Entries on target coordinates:
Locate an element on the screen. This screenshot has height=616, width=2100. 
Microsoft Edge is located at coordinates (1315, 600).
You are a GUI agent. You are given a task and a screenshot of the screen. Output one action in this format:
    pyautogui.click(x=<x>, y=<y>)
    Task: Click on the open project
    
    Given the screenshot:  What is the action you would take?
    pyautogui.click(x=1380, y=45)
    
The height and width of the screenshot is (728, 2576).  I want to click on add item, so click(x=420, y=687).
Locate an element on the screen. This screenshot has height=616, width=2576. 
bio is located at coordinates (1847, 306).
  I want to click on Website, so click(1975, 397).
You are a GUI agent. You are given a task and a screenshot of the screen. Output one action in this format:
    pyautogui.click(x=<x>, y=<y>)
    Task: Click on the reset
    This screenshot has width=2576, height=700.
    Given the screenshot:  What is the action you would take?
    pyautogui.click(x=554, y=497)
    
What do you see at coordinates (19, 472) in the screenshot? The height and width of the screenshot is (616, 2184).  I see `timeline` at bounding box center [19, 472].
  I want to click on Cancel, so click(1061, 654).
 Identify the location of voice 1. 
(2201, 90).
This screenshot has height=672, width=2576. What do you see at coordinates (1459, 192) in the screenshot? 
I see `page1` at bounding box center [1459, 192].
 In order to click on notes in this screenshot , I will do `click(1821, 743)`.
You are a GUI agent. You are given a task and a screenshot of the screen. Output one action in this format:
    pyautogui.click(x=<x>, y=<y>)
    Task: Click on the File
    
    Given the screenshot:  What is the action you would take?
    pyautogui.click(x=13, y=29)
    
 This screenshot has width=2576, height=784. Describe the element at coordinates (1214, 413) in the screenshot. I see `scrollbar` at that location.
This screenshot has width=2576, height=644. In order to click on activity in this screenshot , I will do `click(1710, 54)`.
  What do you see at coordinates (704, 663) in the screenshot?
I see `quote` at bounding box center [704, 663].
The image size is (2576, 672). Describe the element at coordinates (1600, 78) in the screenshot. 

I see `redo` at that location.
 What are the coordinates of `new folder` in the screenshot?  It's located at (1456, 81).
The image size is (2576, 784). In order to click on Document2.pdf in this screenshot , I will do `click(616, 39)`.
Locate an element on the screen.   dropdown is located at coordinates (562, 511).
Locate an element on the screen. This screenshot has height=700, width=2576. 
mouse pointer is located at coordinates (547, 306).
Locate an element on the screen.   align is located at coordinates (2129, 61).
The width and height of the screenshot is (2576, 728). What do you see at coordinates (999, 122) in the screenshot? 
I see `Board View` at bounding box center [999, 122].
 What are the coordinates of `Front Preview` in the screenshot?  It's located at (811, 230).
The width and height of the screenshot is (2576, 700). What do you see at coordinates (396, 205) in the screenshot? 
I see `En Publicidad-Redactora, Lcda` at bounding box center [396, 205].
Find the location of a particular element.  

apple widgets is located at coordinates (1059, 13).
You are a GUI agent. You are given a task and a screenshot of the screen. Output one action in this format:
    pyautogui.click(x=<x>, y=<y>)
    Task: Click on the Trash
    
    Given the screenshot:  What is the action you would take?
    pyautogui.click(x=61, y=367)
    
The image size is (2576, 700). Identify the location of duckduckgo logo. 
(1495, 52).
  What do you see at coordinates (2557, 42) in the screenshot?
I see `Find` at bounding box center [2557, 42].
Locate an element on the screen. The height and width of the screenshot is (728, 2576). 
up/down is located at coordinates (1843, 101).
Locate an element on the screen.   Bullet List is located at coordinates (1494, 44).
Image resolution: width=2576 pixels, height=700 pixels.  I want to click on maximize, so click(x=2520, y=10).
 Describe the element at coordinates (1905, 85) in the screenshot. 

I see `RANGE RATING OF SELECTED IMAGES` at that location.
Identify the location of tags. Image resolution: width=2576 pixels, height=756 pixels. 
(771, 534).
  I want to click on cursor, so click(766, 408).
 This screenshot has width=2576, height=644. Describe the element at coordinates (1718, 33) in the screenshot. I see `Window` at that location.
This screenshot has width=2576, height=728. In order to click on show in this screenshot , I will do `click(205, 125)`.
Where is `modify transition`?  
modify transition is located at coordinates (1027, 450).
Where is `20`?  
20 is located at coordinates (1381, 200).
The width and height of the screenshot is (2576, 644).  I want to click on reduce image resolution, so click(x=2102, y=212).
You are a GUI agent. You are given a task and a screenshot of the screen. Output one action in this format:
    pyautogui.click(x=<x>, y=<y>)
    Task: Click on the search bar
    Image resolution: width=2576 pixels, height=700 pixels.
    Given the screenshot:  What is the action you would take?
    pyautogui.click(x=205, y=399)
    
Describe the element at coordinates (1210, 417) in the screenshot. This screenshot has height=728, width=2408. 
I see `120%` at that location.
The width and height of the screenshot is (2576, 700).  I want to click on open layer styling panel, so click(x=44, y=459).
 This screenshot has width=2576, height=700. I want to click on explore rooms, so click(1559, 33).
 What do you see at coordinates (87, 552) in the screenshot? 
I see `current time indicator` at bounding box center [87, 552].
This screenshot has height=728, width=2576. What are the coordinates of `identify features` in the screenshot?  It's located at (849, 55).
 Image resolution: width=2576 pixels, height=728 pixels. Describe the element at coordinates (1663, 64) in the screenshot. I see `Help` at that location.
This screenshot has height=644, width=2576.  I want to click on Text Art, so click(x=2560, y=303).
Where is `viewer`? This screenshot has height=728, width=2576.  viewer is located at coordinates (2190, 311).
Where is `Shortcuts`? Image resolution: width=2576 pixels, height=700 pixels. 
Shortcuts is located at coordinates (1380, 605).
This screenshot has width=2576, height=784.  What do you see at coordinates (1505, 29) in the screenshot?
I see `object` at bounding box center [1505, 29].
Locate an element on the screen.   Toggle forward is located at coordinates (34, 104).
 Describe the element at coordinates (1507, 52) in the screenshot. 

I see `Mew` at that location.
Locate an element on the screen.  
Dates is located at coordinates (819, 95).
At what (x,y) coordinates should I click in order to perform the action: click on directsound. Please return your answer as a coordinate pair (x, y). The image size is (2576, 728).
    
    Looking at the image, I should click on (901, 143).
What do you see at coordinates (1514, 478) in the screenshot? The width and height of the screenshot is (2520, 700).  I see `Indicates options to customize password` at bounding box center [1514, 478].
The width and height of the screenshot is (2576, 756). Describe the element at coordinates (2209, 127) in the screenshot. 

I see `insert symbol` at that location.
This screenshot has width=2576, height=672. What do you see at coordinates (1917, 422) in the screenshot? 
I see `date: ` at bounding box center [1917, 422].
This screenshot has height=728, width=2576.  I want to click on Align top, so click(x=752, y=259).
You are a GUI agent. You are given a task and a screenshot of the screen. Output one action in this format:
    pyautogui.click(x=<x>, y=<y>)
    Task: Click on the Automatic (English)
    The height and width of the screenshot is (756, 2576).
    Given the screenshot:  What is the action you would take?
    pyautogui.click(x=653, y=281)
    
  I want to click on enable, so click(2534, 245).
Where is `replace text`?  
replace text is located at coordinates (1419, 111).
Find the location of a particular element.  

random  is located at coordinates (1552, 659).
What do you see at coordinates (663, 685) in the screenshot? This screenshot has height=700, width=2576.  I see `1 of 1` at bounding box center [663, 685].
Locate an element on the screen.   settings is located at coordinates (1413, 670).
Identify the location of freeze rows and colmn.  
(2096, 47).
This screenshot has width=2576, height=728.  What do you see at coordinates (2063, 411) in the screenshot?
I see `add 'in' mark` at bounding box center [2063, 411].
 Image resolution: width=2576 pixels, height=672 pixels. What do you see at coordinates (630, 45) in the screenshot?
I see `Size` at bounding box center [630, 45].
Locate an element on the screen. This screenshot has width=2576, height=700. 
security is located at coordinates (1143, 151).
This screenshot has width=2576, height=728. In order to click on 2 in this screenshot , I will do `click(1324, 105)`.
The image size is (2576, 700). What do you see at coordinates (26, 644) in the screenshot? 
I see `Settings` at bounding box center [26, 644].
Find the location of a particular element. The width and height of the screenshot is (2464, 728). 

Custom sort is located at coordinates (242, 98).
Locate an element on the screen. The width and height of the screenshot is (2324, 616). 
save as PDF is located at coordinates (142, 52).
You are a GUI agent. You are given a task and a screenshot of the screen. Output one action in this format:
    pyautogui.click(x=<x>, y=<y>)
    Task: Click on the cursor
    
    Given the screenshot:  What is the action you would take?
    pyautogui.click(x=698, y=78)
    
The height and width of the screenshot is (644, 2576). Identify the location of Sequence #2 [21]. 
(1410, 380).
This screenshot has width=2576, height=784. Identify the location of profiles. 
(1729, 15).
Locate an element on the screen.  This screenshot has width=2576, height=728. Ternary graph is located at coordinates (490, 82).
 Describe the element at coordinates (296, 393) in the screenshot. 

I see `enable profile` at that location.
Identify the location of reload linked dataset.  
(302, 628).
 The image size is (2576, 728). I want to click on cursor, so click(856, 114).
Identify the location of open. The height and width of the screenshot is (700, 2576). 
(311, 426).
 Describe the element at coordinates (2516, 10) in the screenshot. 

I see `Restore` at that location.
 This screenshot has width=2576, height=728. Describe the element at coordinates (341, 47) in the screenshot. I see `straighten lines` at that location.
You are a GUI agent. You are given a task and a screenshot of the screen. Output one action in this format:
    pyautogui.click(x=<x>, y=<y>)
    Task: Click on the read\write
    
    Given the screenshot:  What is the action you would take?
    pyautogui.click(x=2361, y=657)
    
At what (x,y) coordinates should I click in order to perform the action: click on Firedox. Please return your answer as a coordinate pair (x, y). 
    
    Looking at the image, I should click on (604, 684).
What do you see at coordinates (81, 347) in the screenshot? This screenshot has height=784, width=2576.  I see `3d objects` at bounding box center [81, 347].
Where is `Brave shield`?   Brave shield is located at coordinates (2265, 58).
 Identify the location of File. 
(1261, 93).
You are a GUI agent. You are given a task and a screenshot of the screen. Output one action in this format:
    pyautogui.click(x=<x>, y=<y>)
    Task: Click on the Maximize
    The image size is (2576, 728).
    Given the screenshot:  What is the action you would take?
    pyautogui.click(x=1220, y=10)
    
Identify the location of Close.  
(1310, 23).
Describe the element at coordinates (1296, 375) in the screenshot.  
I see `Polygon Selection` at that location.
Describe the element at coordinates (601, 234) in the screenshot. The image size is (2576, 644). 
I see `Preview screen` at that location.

Work to do: Render the lines from the one containing "What do you see at coordinates (81, 347)" through the end of the entries as a JSON list of strings, one string per line, with blank lines left out.

Finished answer:
[
  "What do you see at coordinates (81, 347) in the screenshot? This screenshot has height=784, width=2576.  I see `3d objects` at bounding box center [81, 347].",
  "Where is `Brave shield`?   Brave shield is located at coordinates (2265, 58).",
  " Identify the location of File. ",
  "(1261, 93).",
  "You are a GUI agent. You are given a task and a screenshot of the screen. Output one action in this format:",
  "    pyautogui.click(x=<x>, y=<y>)",
  "    Task: Click on the Maximize",
  "    The image size is (2576, 728).",
  "    Given the screenshot:  What is the action you would take?",
  "    pyautogui.click(x=1220, y=10)",
  "Identify the location of Close.  ",
  "(1310, 23).",
  "Describe the element at coordinates (1296, 375) in the screenshot.  ",
  "I see `Polygon Selection` at that location.",
  "Describe the element at coordinates (601, 234) in the screenshot. The image size is (2576, 644). ",
  "I see `Preview screen` at that location."
]